Convergence figure of NCS comparing with PSO and CS for \(f_{5}-f_{8}\).

From Table 2, in general it can observe that the \(\delta \in [0.5, 0.8]\) has the highest performance since using them have smaller minimum and arithmetic mean in relation to solutions obtained by others. Especially the \(\delta \approx 0.5\) has better search efficiency. In NCS, to optimize different problem should select various parameter \(\delta \), as a whole, it is better when \(\delta \approx 0.5\). The CS optimization function \(f_{4}\) and \(f_{12}\) is almost divergence. The NCS in all kinds of function optimization show excellent performance. In above function tests, the minimum value of NCS searched is NS and PSO searched 1/1000, or even 1/10000. Especially for large size problem, and function argument value in large range, optimal is strong search ability. NCS From simulation results we can obtain that the NCS is clearly better than PSO and CS for continuous non-linear function optimization problem. The NCS algorithm searches performance is strong, which can get better the minimum, mean and standard deviation relatively, but it computes more part \((1 - \delta )*(randn()*(P_{i}^{(t)} - X_{i}^{(t)}) + randn()*(P_{g}^{(t)} - X_{i}^{(t)}))\), therefore more cost of hardware resources, although each running use a little more time, which is negligible. The convergence figures of most effective, distribution figures of run 32 times to search the optimal value of NCS comparing with PSO and CS for 14 instances are shown in Figs. 1, 2, 3 and 4.

Fig. 3.

Convergence figure of NCS comparing with PSO and CS for \(f_{9}-f_{12}\).

Fig. 4.

Convergence figure of NCS comparing with PSO and CS for \(f_{13}-f_{14}\).
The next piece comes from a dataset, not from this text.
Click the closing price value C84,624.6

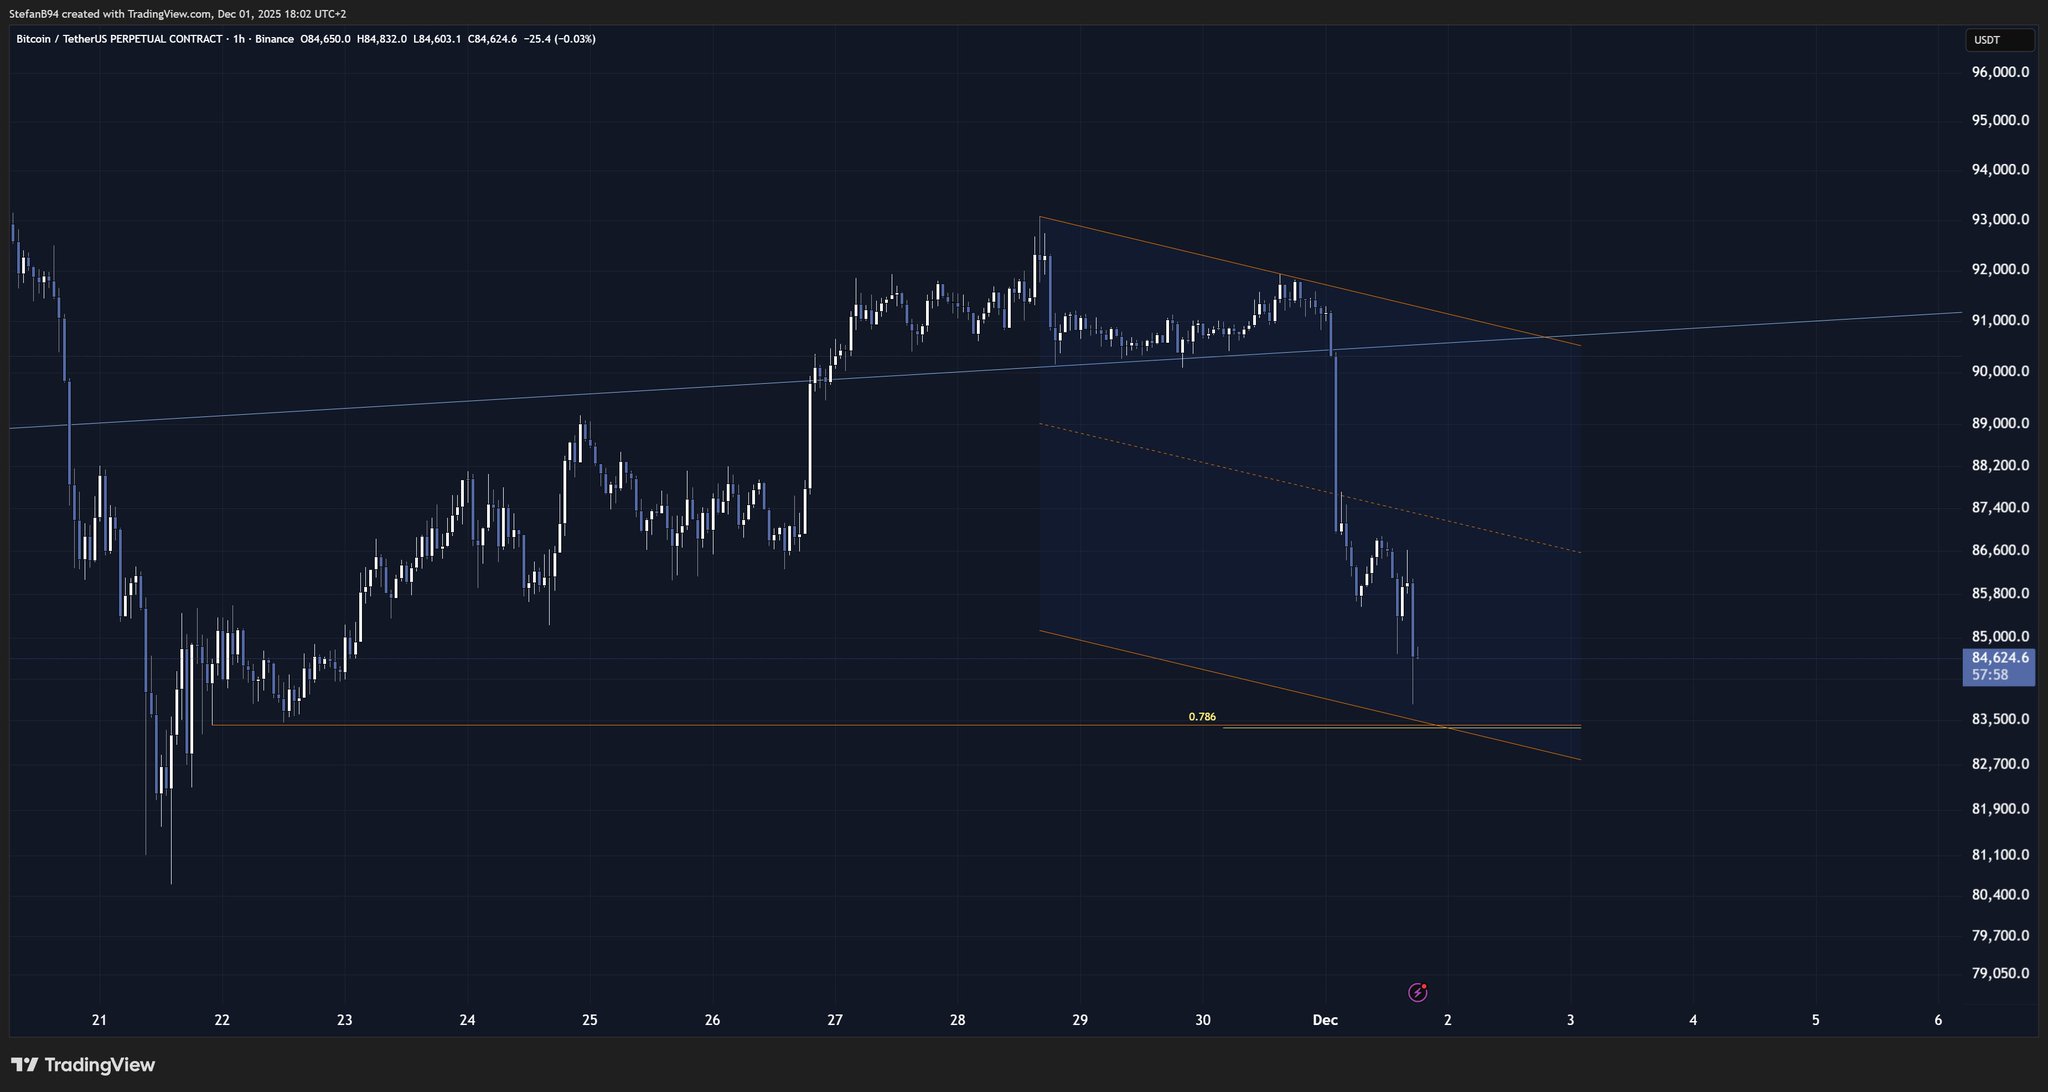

From Figs. 1, 2, 3 and 4, it can discover that the convergence rate of NCS is clearly faster than the PSO and CS on every benchmark function. Especially it is more efficacious than PSO for middle and large size optimization problem. Accordingly, we can do state that the NCS is more effective than PSO and CS.
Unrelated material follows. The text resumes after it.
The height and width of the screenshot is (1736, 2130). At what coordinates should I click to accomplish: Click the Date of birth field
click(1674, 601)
4 Conclusions and Perspectives

According to shortcoming of CS and PSO algorithm especially solving the middle or large size problem, we proposed NCS. Using 14 representative instances with different dimensions and compared with the PSO and CS, the performance of the NCS shows that is efficacious for solving optimization problems.

The proposed NCS algorithm can be considered as effective mechanisms from this point of view. There are a number of research directions which can be regarded as useful extensions of this research. Although this algorithm is tested with 14 representative instances, a more comprehensive computational study should be made to measure it. In the future it is maybe do experiments with different parameters and evaluate the performance of NCS. Furthermore, it finds the best parameters and usage scenarios such as TSP, scheduling, etc.